▸ **Work order**
Repeat exactly the line with "View the Redirects settings" and each line after it to the end of the data below; pictures stay out.

(Dataset records begins)

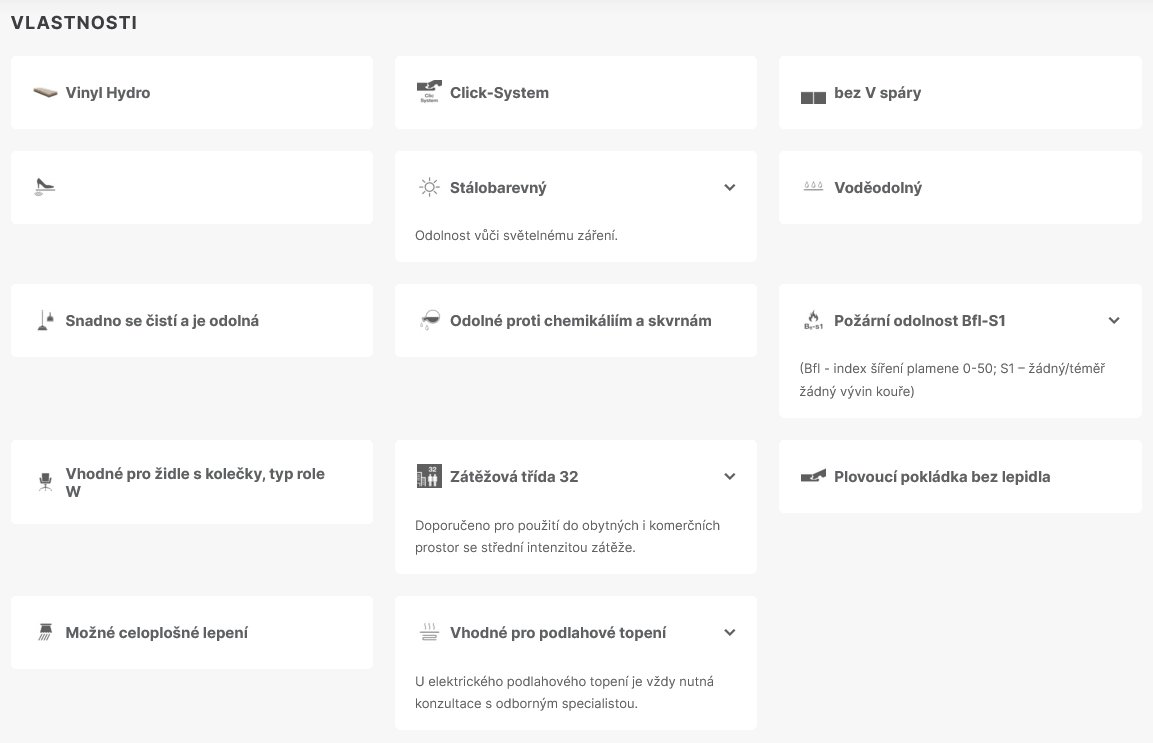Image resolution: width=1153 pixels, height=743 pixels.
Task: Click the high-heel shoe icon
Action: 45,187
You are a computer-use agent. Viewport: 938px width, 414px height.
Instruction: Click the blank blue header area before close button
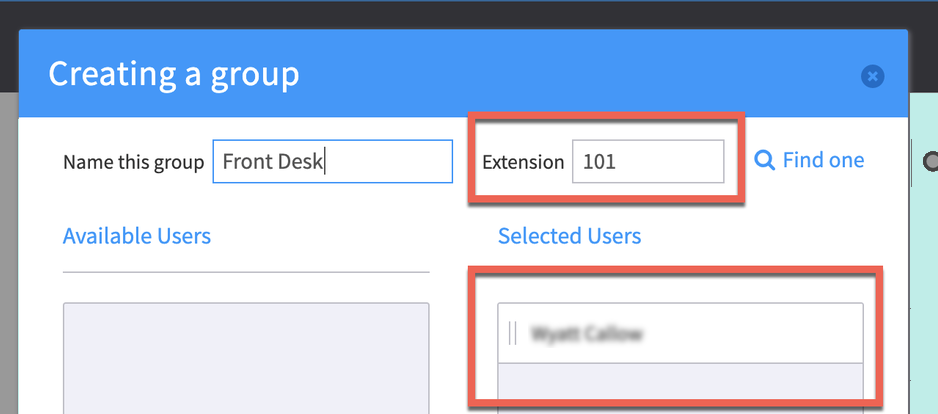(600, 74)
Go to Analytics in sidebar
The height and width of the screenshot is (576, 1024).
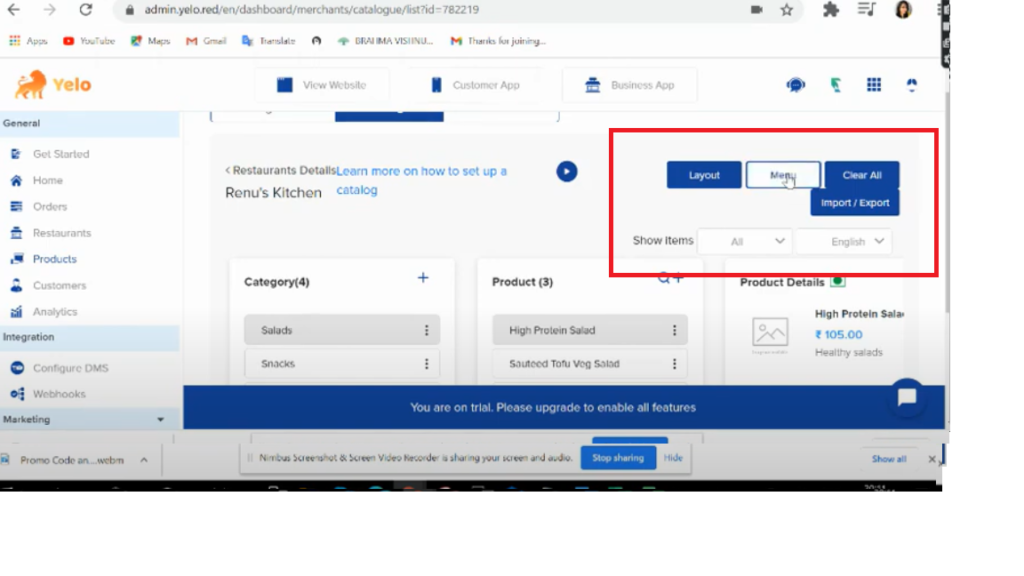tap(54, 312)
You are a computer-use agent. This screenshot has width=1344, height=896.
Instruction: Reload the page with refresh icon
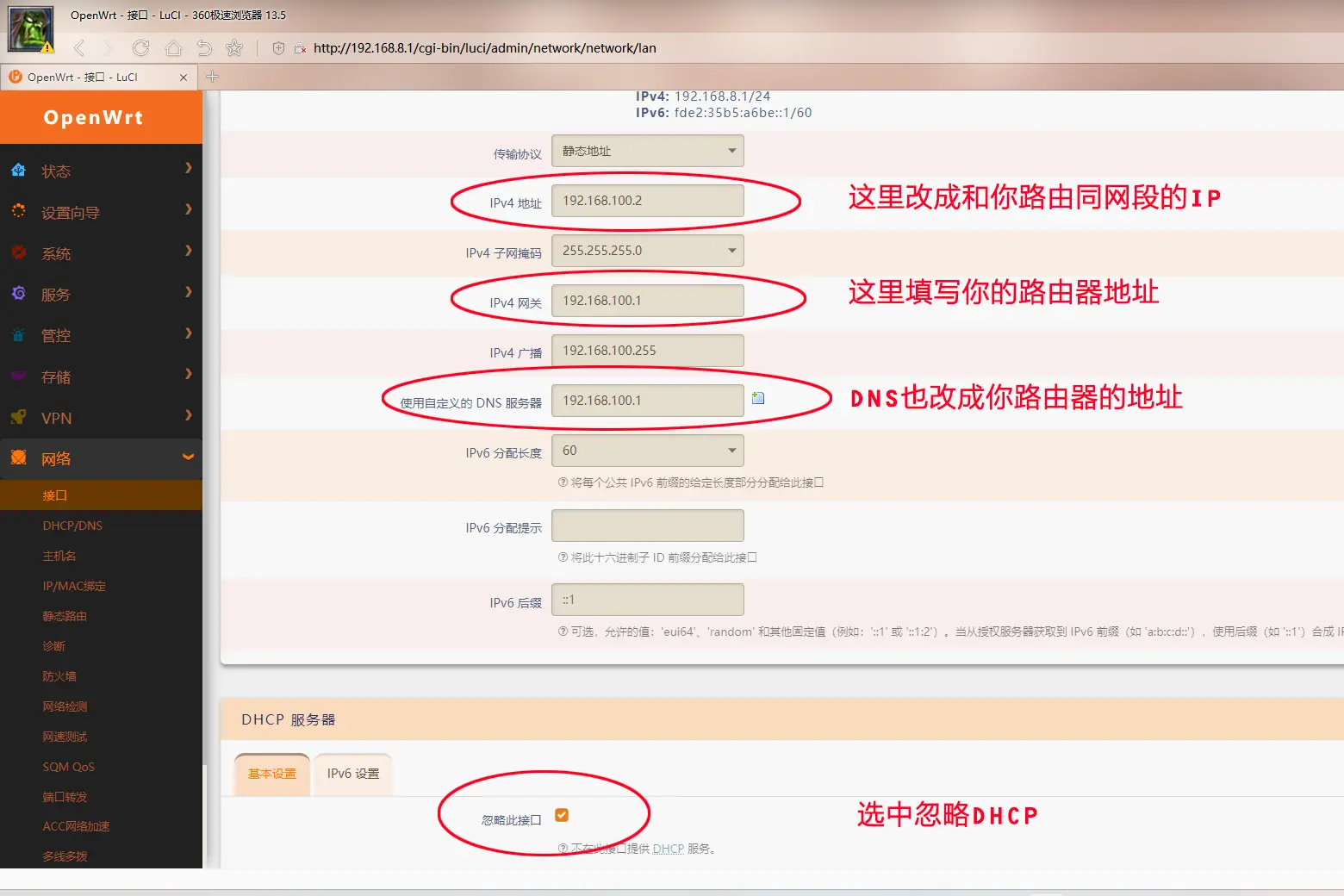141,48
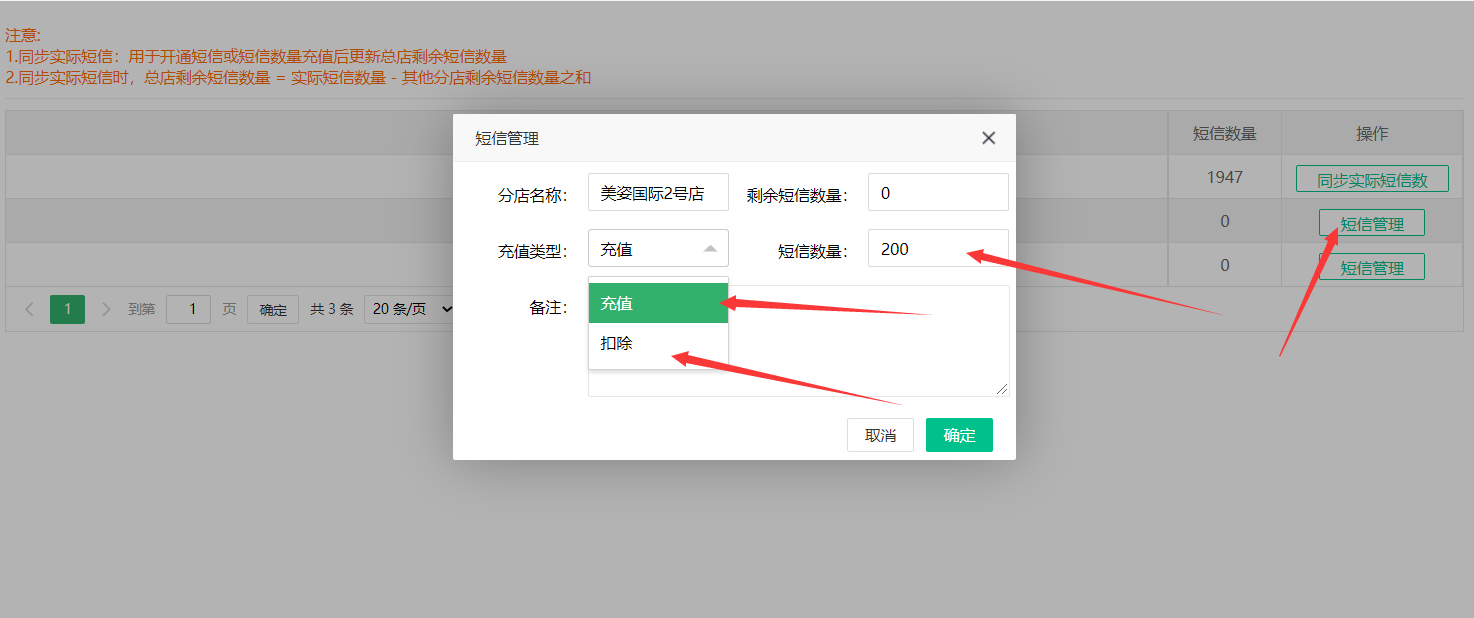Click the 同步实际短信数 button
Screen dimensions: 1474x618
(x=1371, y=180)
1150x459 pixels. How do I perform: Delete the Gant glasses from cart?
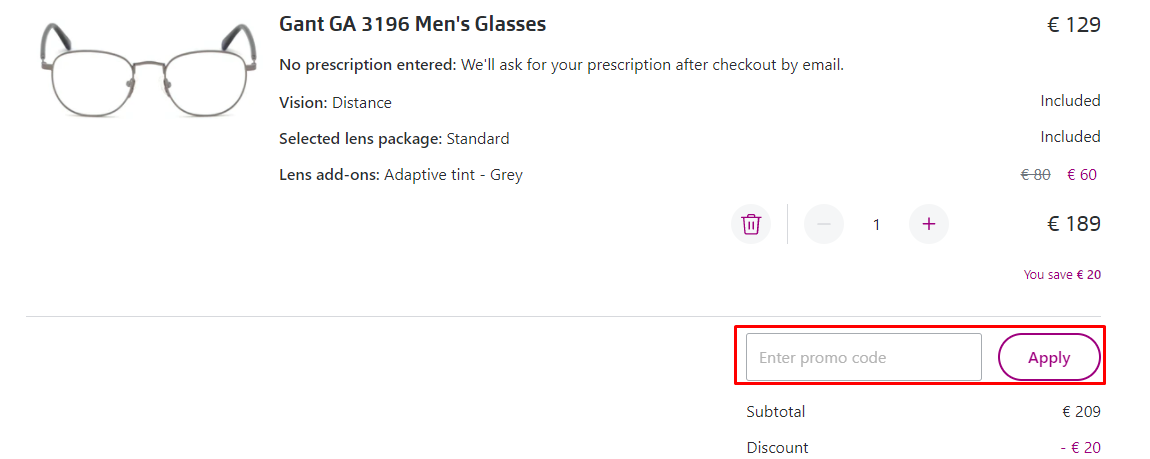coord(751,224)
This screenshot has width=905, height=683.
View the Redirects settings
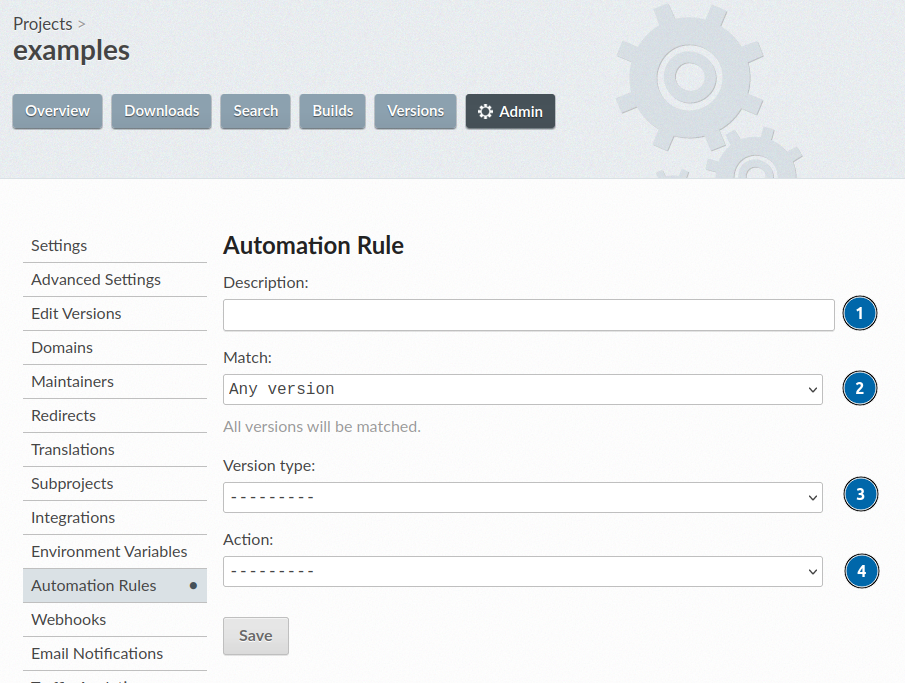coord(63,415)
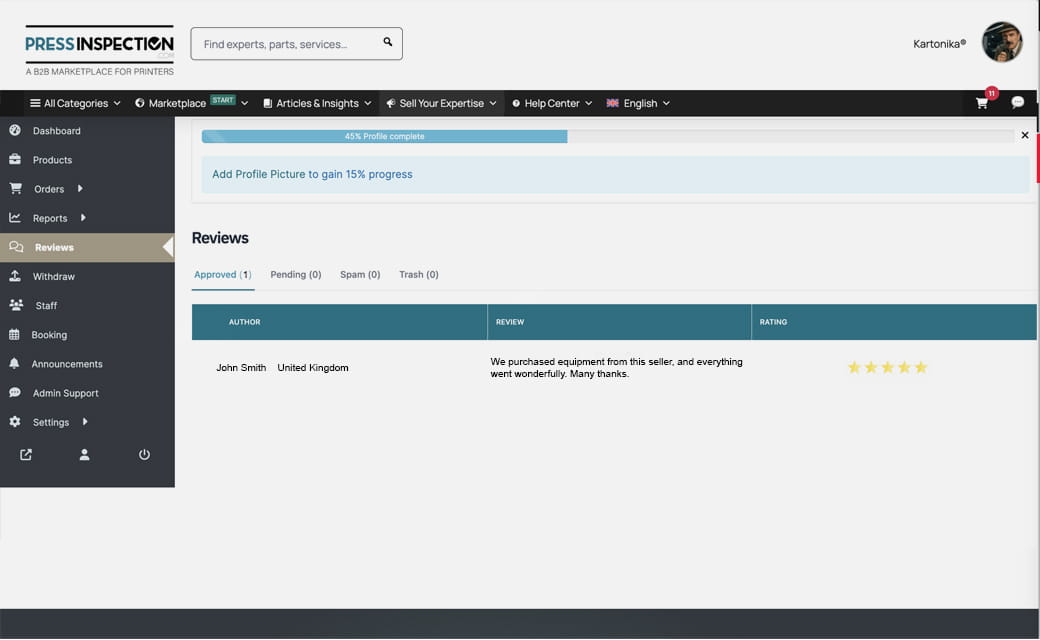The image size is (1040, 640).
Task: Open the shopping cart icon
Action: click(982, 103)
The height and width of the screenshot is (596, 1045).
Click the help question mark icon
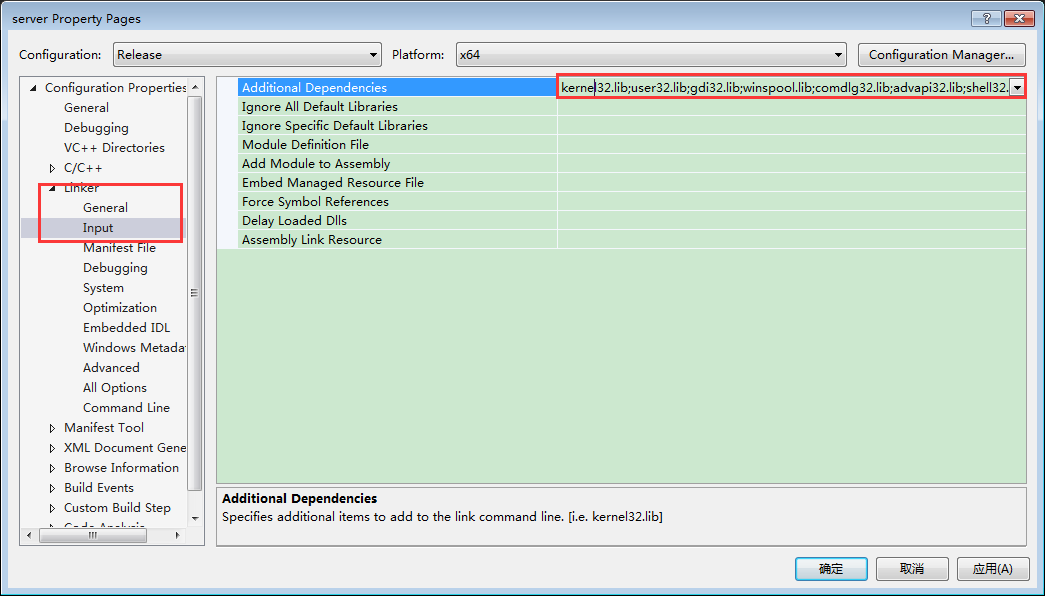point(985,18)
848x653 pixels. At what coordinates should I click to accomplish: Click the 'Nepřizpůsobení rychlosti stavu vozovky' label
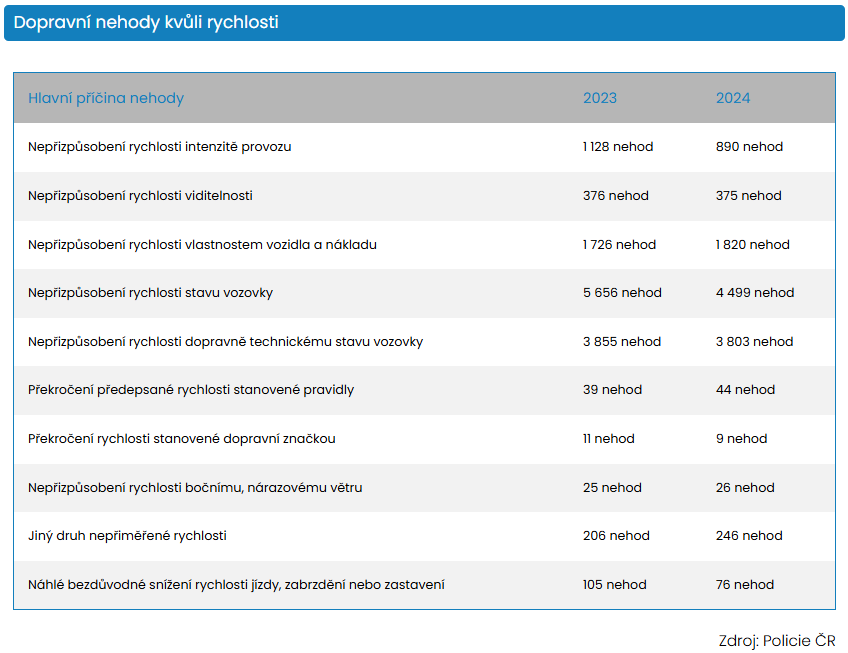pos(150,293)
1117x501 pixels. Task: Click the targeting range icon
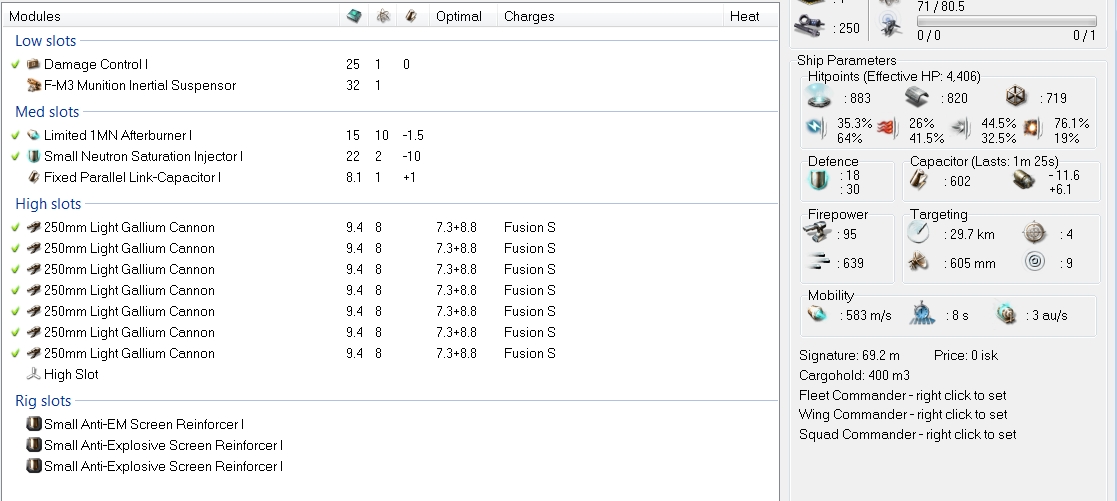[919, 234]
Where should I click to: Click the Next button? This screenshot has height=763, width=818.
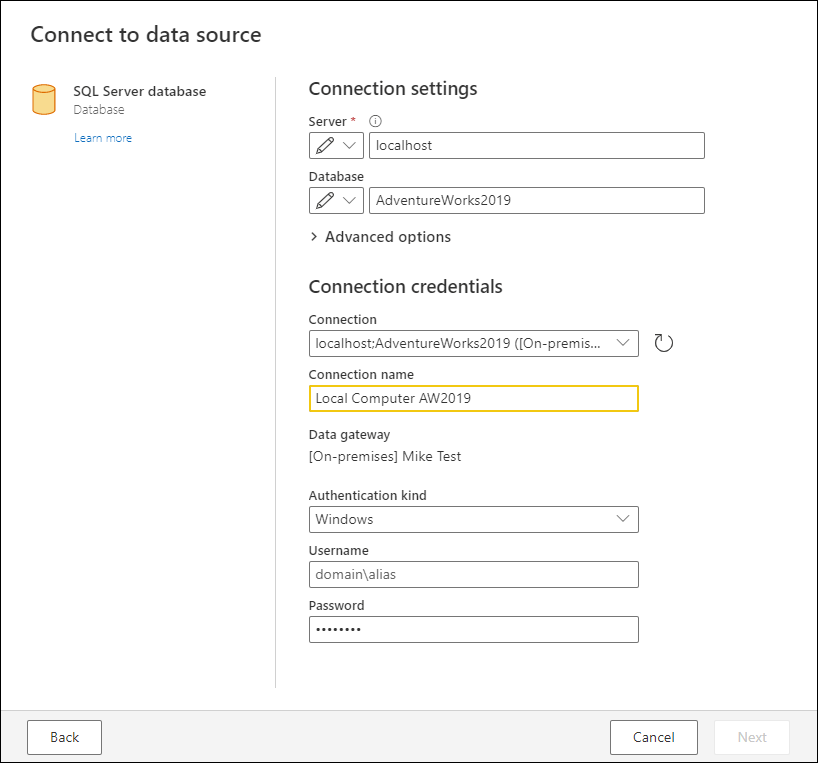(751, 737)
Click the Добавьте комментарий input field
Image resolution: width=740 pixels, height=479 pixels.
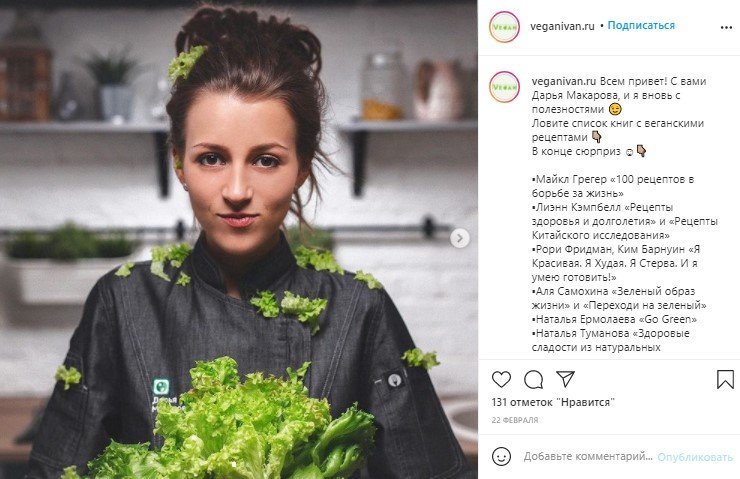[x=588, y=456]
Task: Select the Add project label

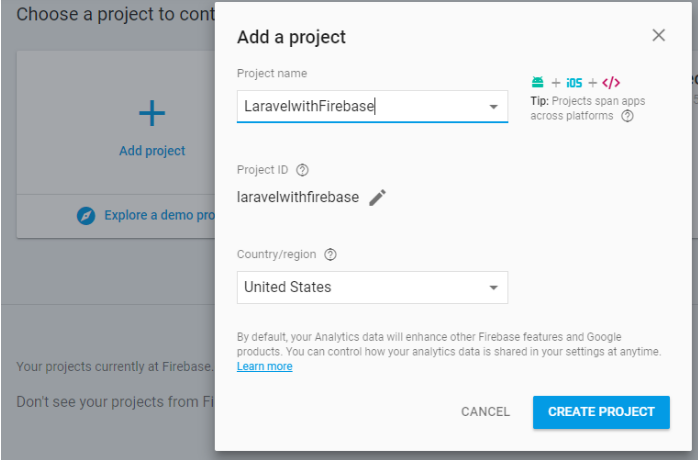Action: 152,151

(Dataset records ends)

▸ **Written answer**
View the Redirects settings
coord(63,415)
The image size is (1040, 640).
Task: Open the shopping cart icon
Action: click(982, 103)
The height and width of the screenshot is (596, 1045).
Click the help question mark icon
point(985,18)
848x653 pixels. At what coordinates should I click to accomplish: Click the 'Nepřizpůsobení rychlosti stavu vozovky' label
pos(150,293)
1117x501 pixels. Task: Click the targeting range icon
[919, 234]
Where should I click to: Click the Next button? This screenshot has height=763, width=818.
(751, 737)
Click the Добавьте комментарий input field
Image resolution: width=740 pixels, height=479 pixels.
[x=588, y=456]
Task: Select the Add project label

Action: 152,151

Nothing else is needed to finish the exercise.